In der Debatte um gerichtlich gekippte zusätzliche verkaufsoffene Sonntage in Nordrhein-Westfalen hat sich der Städtetag für eine Gesprächsrunde mit allen Beteiligten ausgesprochen. „Die jüngsten Urteile des Oberverwaltungsgerichts NRW und die bisherigen Erfahrungen zeigen: Es ist am besten, wenn alle beteiligten Akteure vor Ort kooperieren, darunter die Gewerkschaften, die Kirchen und die Verbände des Handels“, sagte Hauptgeschäftsführer Helmut Dedy der „Rheinischen Post“ (Dienstag).

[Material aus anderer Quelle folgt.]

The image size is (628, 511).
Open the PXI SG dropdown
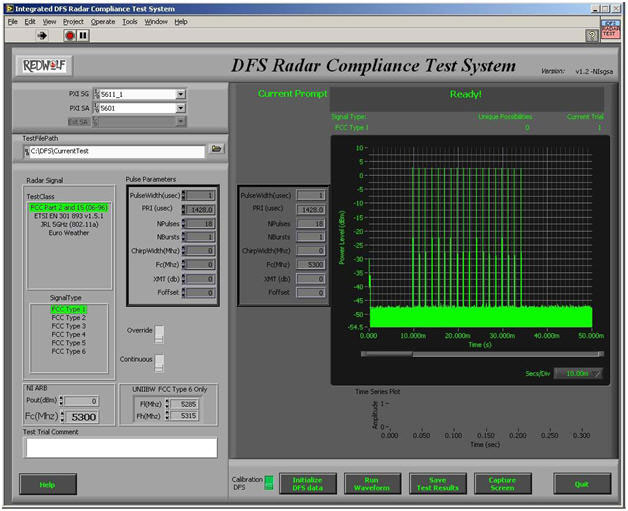(181, 94)
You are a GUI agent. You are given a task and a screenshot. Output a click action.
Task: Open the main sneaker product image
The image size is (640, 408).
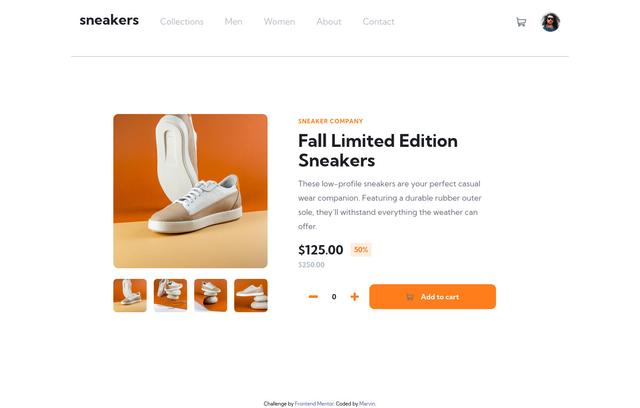pyautogui.click(x=191, y=191)
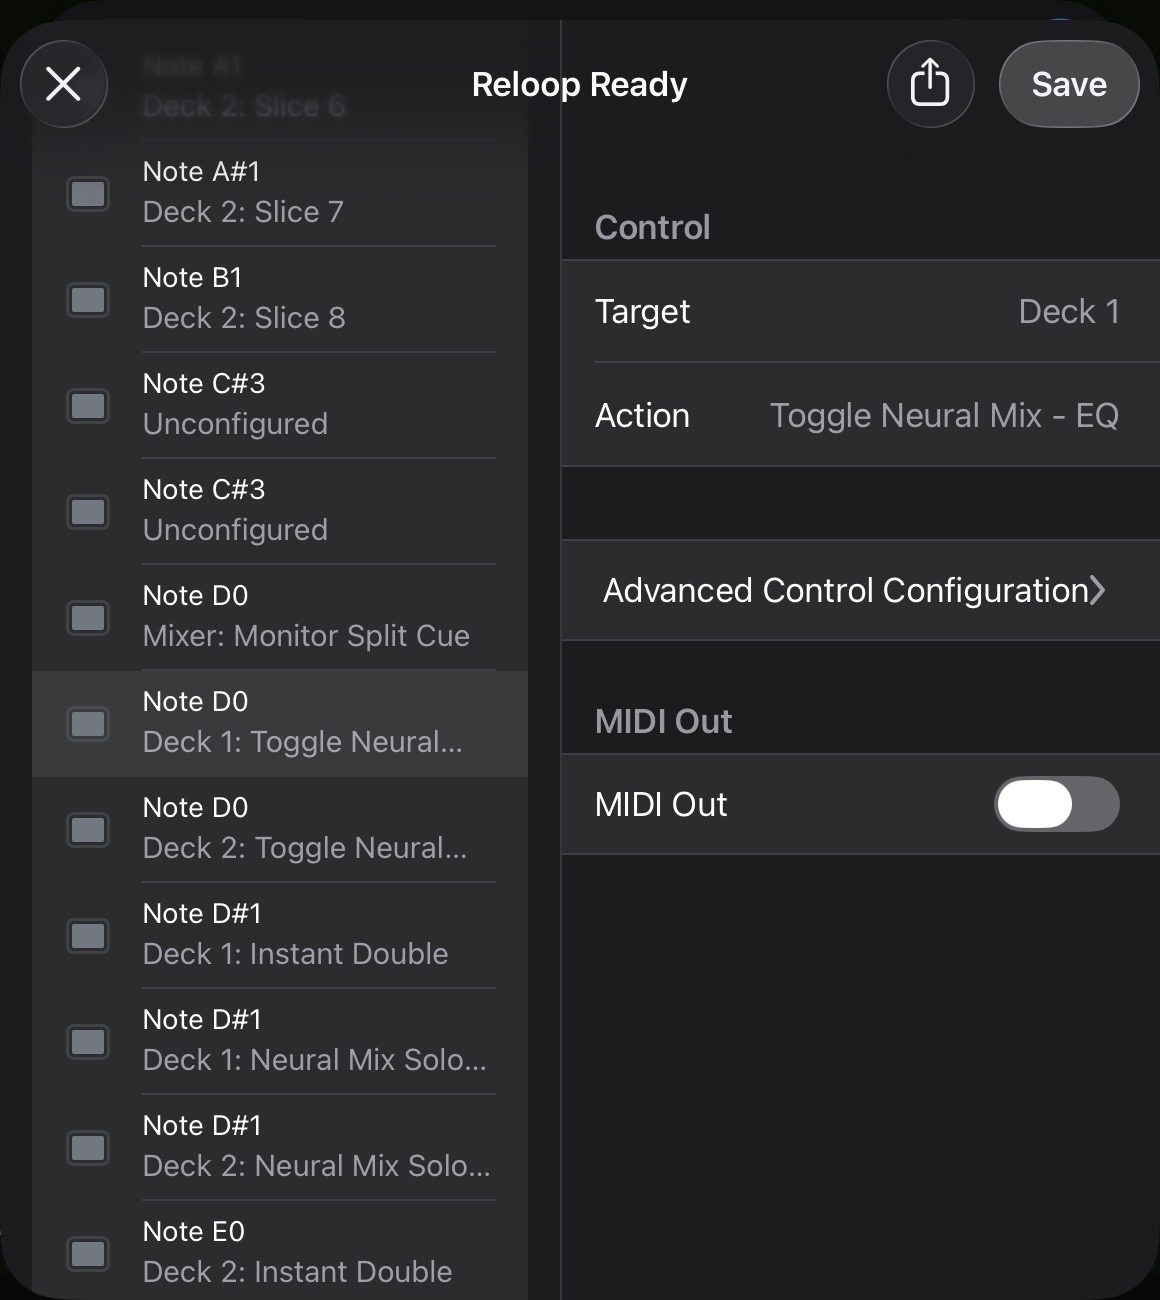
Task: Close the Reloop Ready mapping editor
Action: point(64,84)
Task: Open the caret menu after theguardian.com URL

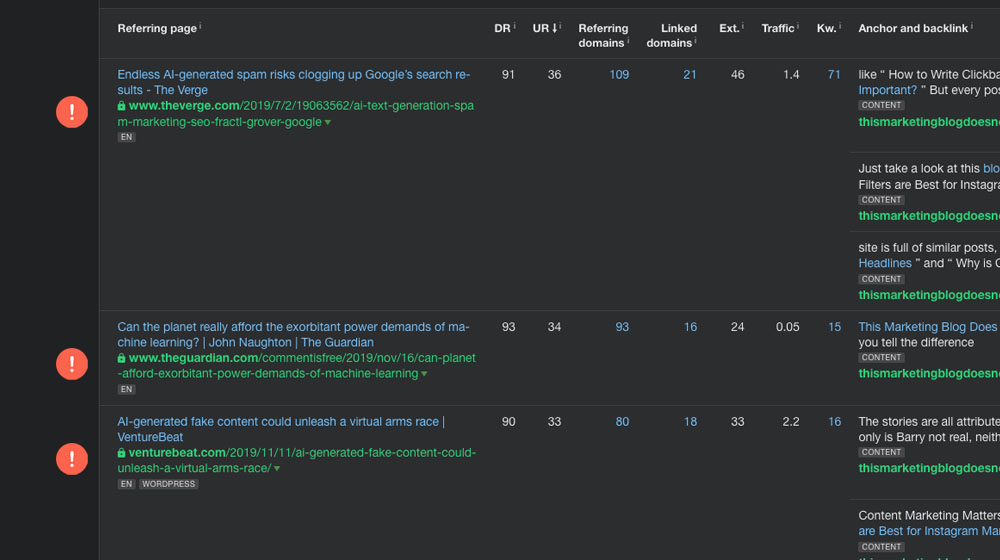Action: click(x=424, y=375)
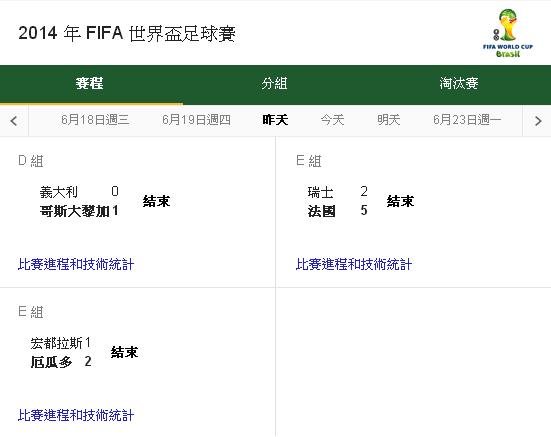
Task: Select the 明天 date
Action: coord(389,120)
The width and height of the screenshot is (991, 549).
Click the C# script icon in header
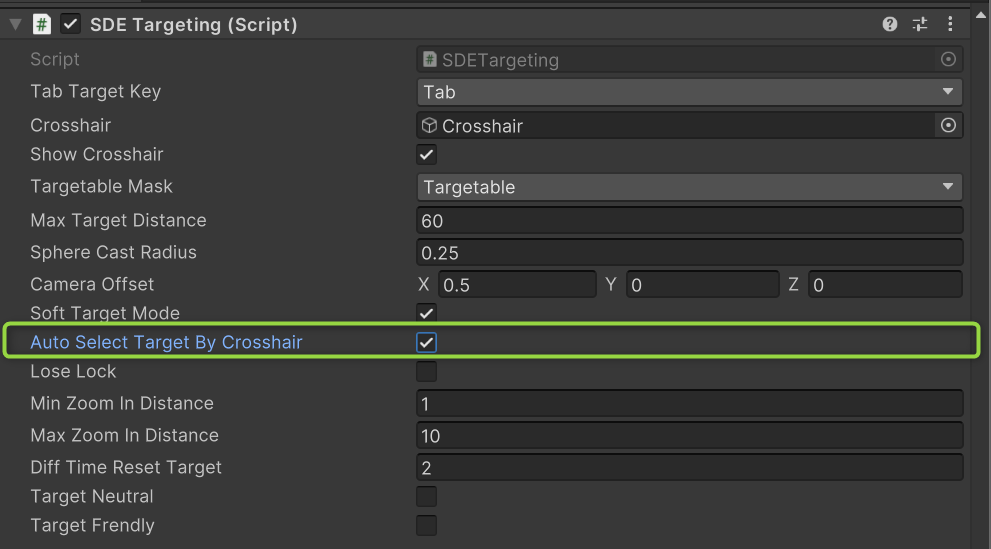[x=42, y=24]
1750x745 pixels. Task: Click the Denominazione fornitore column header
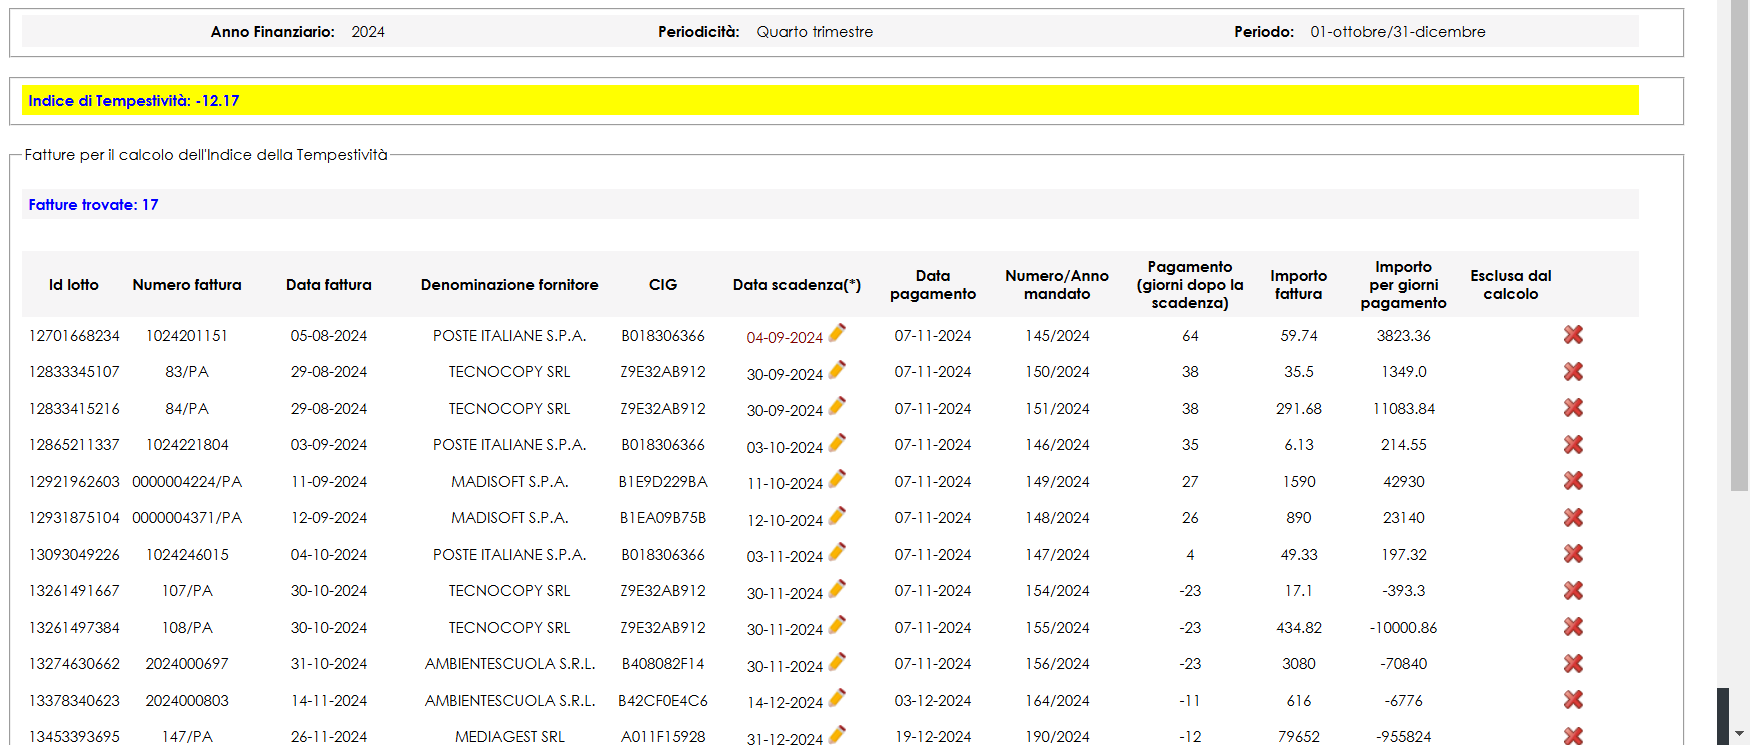pyautogui.click(x=509, y=285)
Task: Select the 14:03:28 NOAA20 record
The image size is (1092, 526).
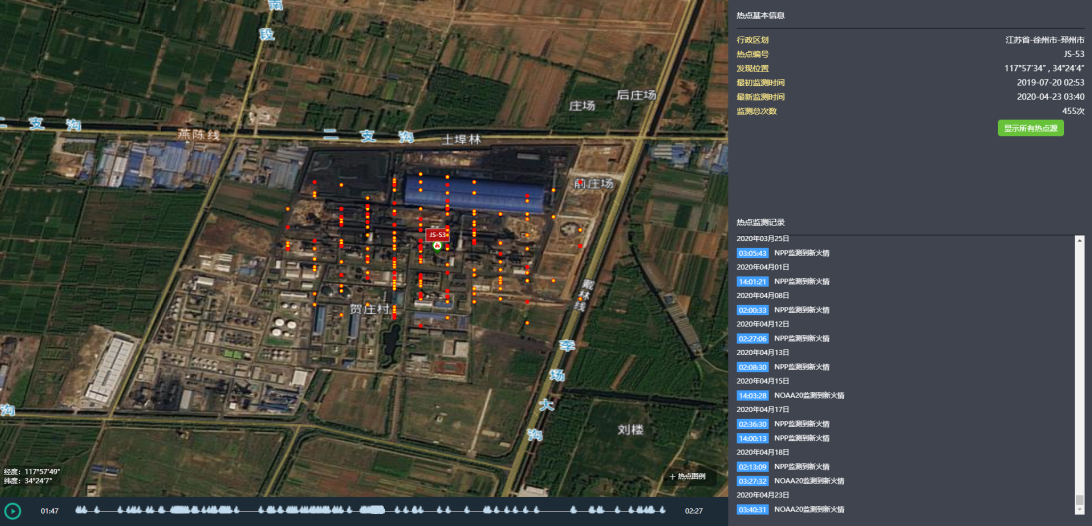Action: pyautogui.click(x=752, y=396)
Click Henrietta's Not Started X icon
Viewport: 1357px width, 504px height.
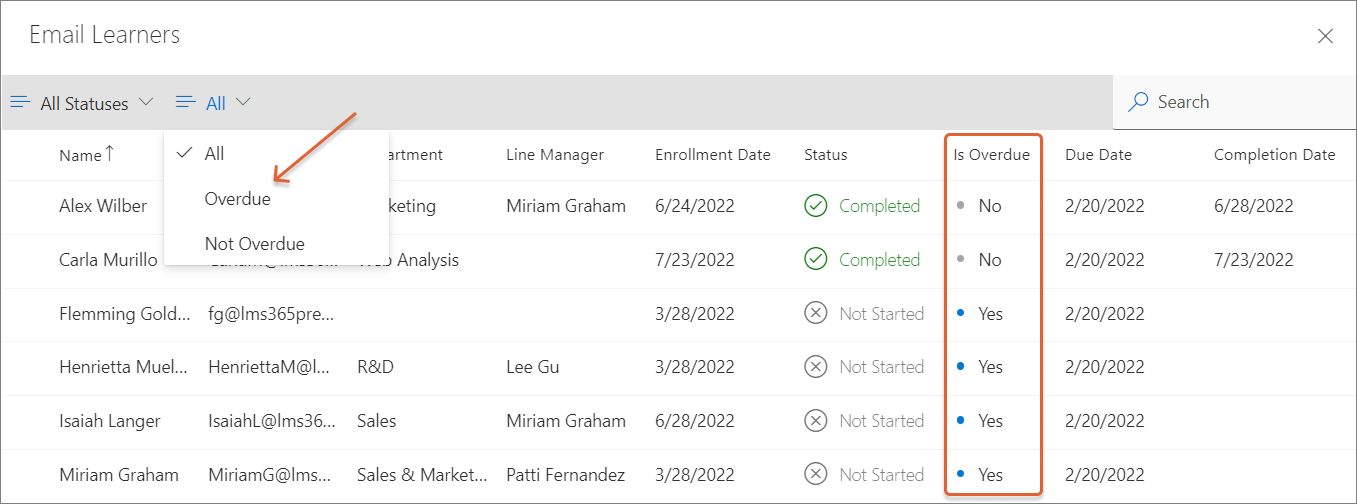[x=816, y=367]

Die Städte wollten wieder zu konkreten Lösungen kommen. „Dafür wünschen wir uns vom Land einen runden Tisch mit allen Beteiligten.“

08.09.2020, 05:52 Uhr / Lesedauer: 1 min

Das NRW-Wirtschaftsministerium hatte per Erlass vier verkaufsoffene Sonntage bis Ende des Jahres 2020 erlaubt, um Umsatzeinbußen durch Corona zumindest zum Teil ausgleichen zu können. Die Richter des Oberverwaltungsgerichts in Münster hatten diese Pläne zahlreicher Gemeinden und Städte zuletzt per Eilverfahren gekippt. Ungewohnt deutlich hatte das OVG in seinen Beschlussbegründungen zu Iserlohn und Kevelaer auf die verfassungsrechtliche Ordnung hingewiesen.